IBM & Boehringer Ingelheim partner to advance health GenAI

Both organisations are collaborating to advance generative AI & foundation models for therapeutic antibody development, aiming to improve patient outcomes

This week at IBM Research Zurich, IBM and Boehringer Ingelheim announced a revolutionary agreement that allows Boehringer Ingelheim to use IBM’s AI technologies.

The goal is that these foundation models will enable the discovery of novel candidate antibodies for the development of efficient therapeutics. Training on billions of proteins, both companies are hoping that the AI will speed up health discoveries by generating hypotheses faster and in a more effective way.

IBM’s models are trained on data in a self-supervised environment and aims to support healthcare workers by speeding up antibody discoveries from three years to one year.

Leveraging multimodal LLMs at scale

Boehringer Ingelheim is a leading research-driven biopharmaceutical company that aims to create value through innovation in areas of high unmet medical need.
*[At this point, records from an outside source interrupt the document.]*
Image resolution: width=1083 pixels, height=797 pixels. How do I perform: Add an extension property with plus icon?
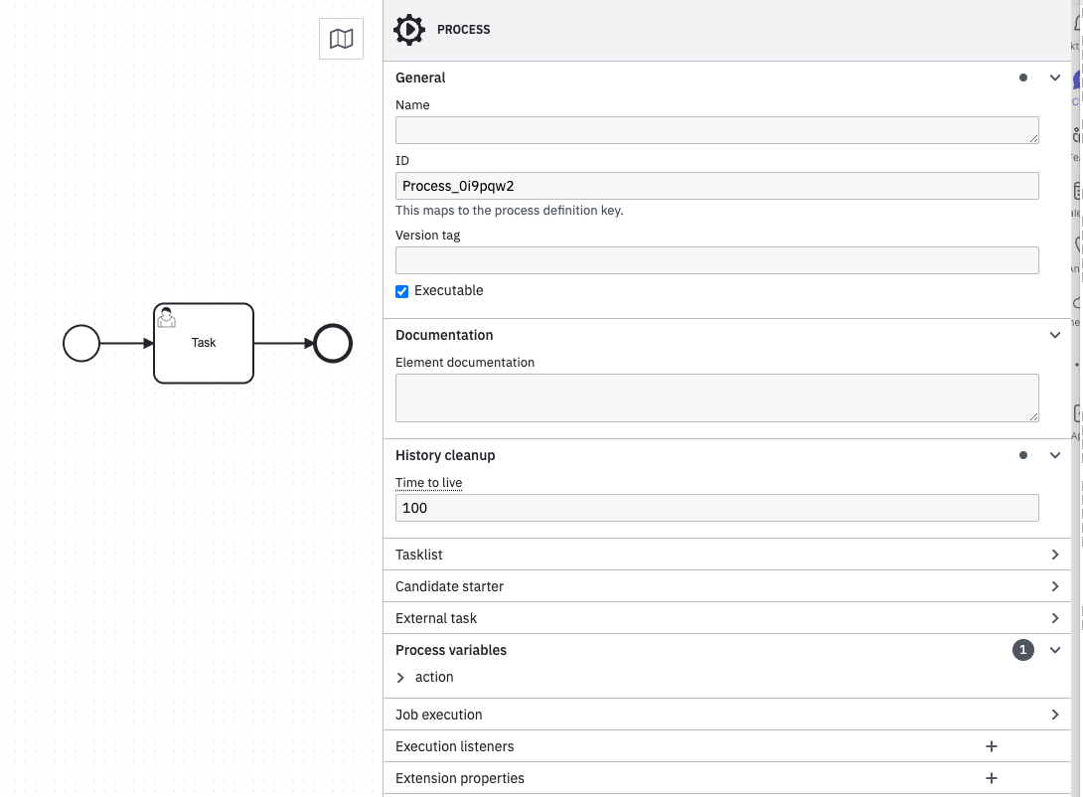coord(991,778)
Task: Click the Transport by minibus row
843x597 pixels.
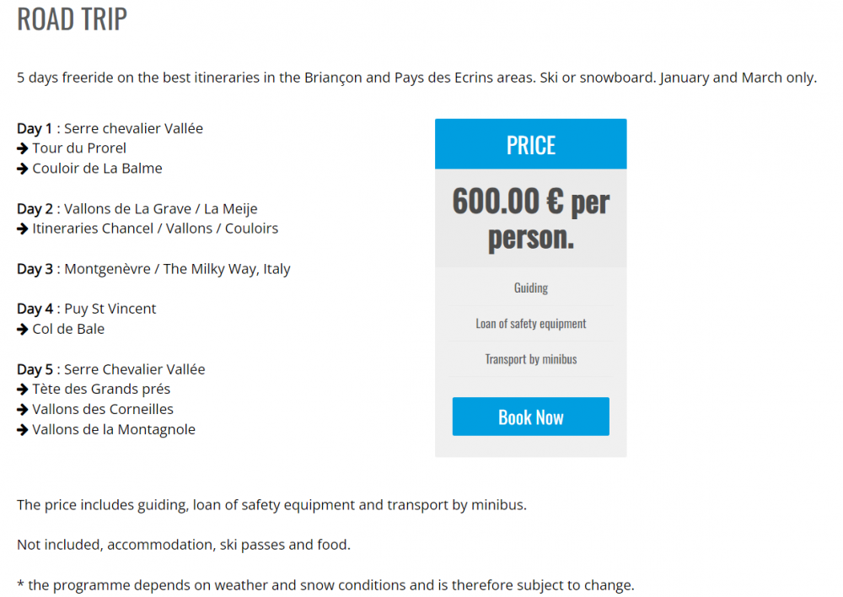Action: 530,359
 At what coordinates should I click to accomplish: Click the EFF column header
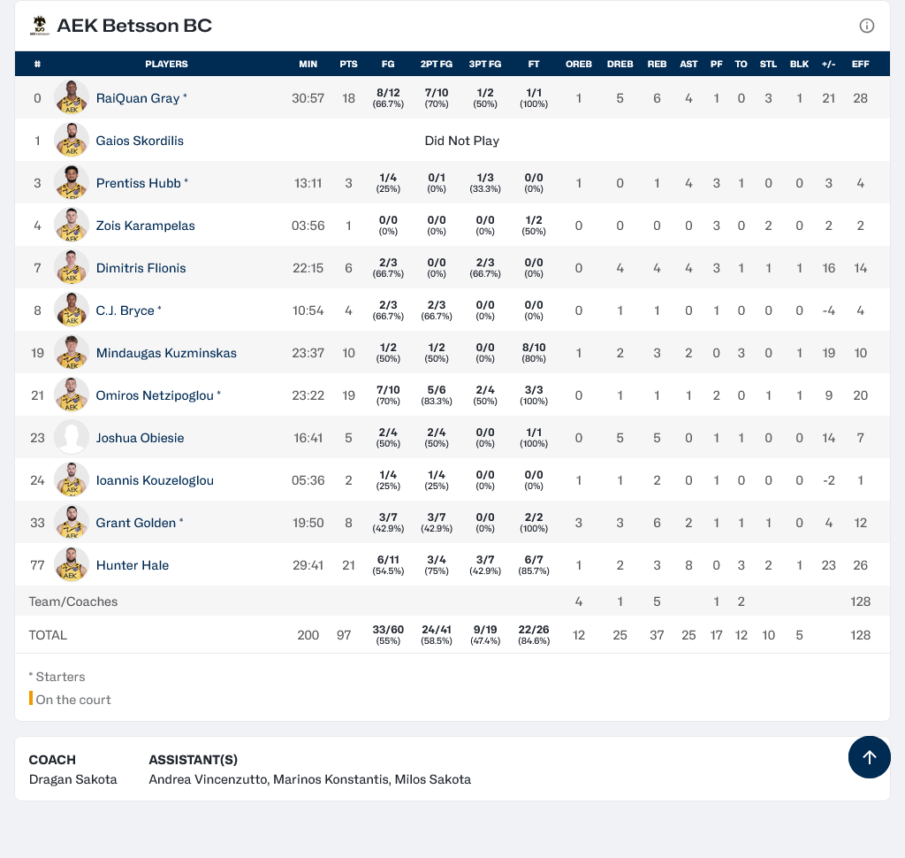[860, 64]
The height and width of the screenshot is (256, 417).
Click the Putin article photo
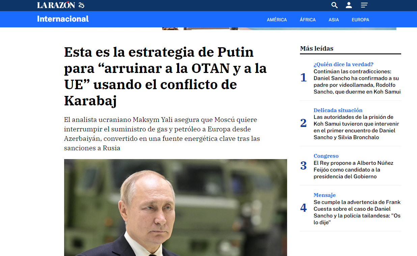[175, 207]
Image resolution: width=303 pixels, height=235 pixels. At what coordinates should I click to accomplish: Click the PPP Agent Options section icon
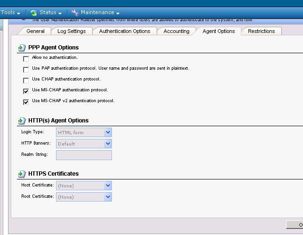[22, 48]
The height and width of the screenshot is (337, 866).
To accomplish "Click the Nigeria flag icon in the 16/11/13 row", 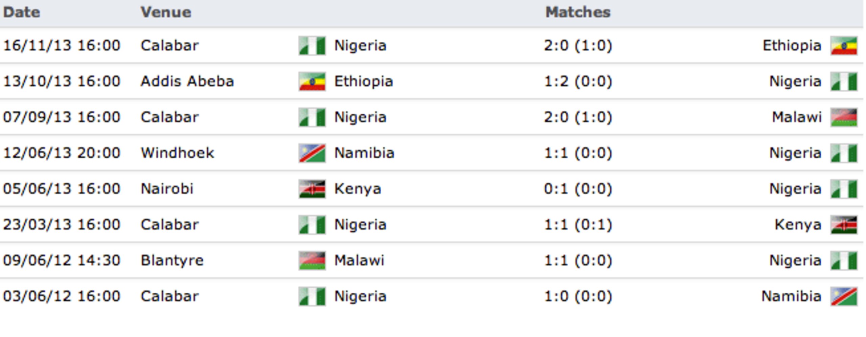I will 312,46.
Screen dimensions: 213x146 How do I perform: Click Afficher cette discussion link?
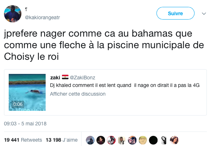click(x=78, y=94)
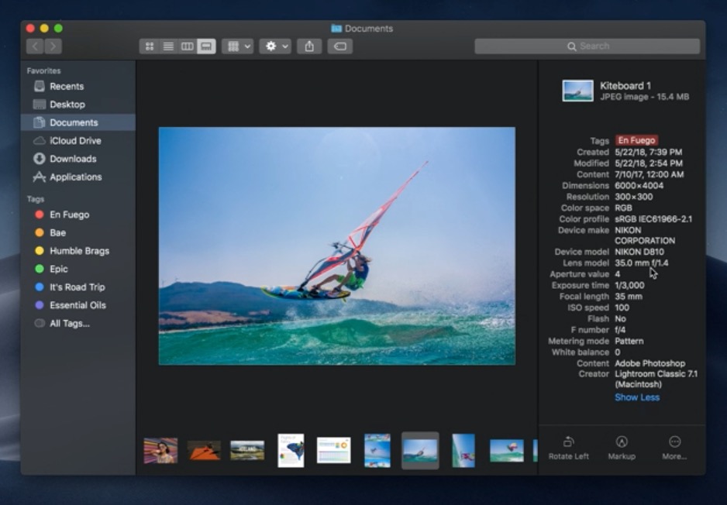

It works to achieve breakthrough therapies that seek to transform lives.

The organisation will be using an IBM-developed, pre-trained AI model that will continue to be fine-tuned on additional data from the company. Using foundation models for antibody discovery in this way is a ground-breaking solution that could improve patient outcomes worldwide, in addition to speeding up work for scientists. 

Therapeutic antibodies are integral to the treatment of many diseases, including cancer, autoimmune and infectious diseases. Despite major advances in AI and technology, the discovery and development of therapeutic antibodies is still a highly complex and time-consuming process.
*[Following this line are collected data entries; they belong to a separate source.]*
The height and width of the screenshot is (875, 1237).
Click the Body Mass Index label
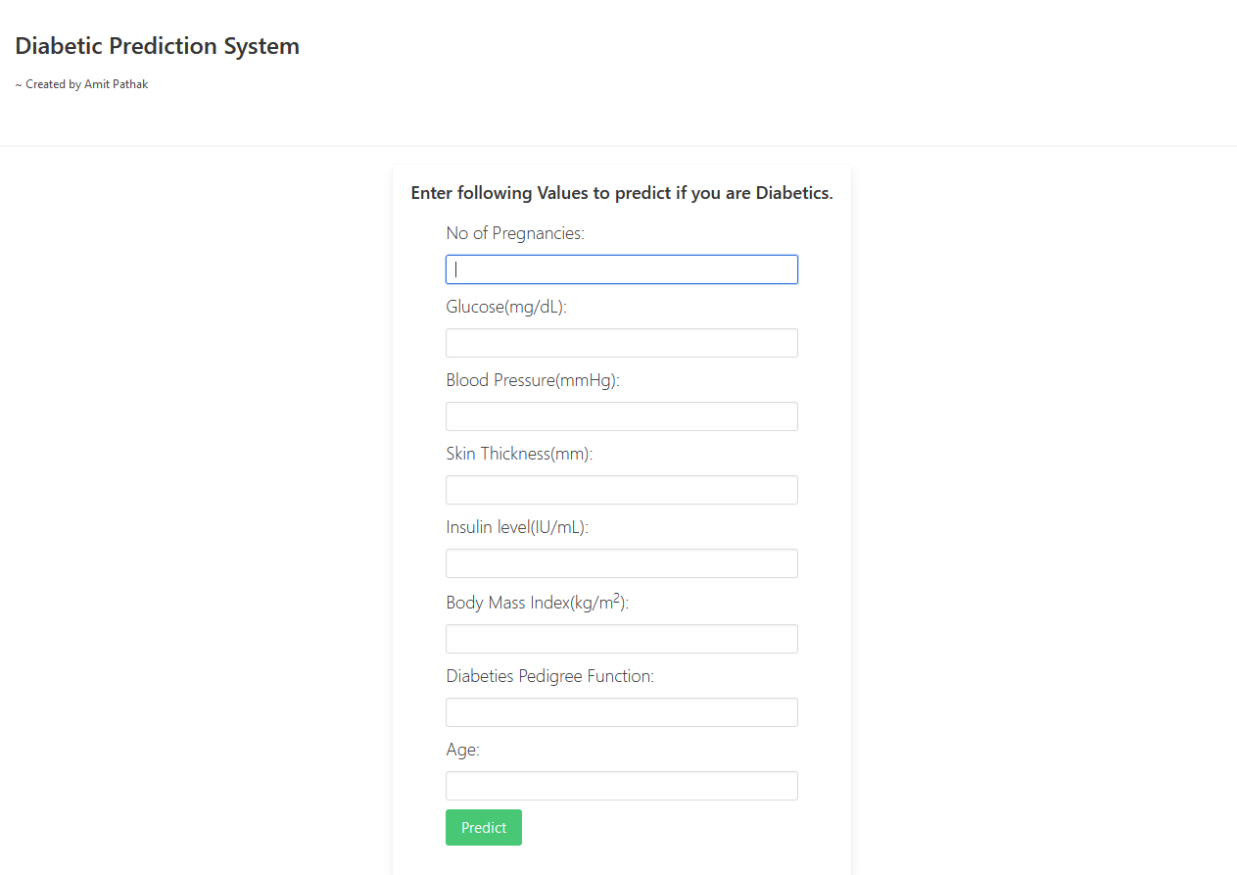539,602
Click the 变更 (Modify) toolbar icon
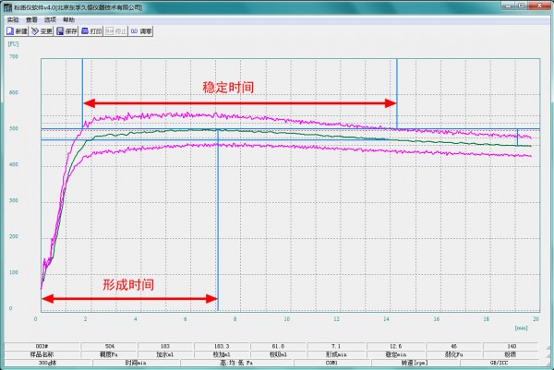Image resolution: width=554 pixels, height=370 pixels. (x=41, y=30)
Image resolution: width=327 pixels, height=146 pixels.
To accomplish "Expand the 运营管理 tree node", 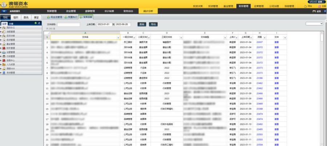I will 1,52.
Typically, this type of antibody discovery takes an average timeframe of three years and then must be repeated. AI has the ability to speed up this type of discovery, given that it can generate a hypothesis faster and in a more effective way, shaving the length of time down to one year.

“IBM has been at the forefront of creating generative AI models that extend AI’s impact beyond the domain of language,” said Alessandro Curioni, Vice President Accelerated Discovery at IBM Research. 

“We are thrilled to now bring IBM’s multimodal foundation model technologies to Boehringer, a leader in the development and manufacturing of antibody-based therapies, to help accelerate the pace at which Boehringer can create new therapeutics.”

Molecular dynamics + AI = simulation data

Boehringer Ingelheim, alongside IBM researchers, aims to accelerate discovery processes through in-silico methods. The sequence, structure and molecular profile information of disease-relevant targets, as well as success criteria for therapeutically relevant antibody molecules, will form the basis for the in-silico generation of new human antibody sequences. 

This process can create unique datasets to train foundation models. IBM’s foundation model technologies have already demonstrated success in generating biologics and small molecules with relevant target affinities and are used to design antibody targets. These are then screened with A-enhanced simulation to select and refine the best binders for the target.

Moving forward, the results from the laboratory experiments will be used to improve the in-silico methods via feedback loops.

This collaboration is ultimately helping Boehringer Ingelheim to build a leading digital ecosystem and enable greater acceleration of drug discovery and development, as well as creating new opportunities to transform patients’ lives.

It also serves as a testament to IBM’s efforts to use generative AI and foundation models to accelerate discovery within healthcare contexts. IBM researchers announced at their media event in Zurich earlier in the week that model fine-tuning should be faster, to the point where the first set of models are set to be tested within a couple of months.

“We are very excited to collaborate with the research team at IBM, who share our vision of making in silico biologic drug discovery a reality,” said Andrew Nixon, Global Head of Biotherapeutics Discovery at Boehringer Ingelheim.

“I am confident that by joining forces with IBM scientists we will develop an unprecedented platform for accelerated antibody discovery which will enable Boehringer to develop and deliver new treatments for patients with high unmet need.”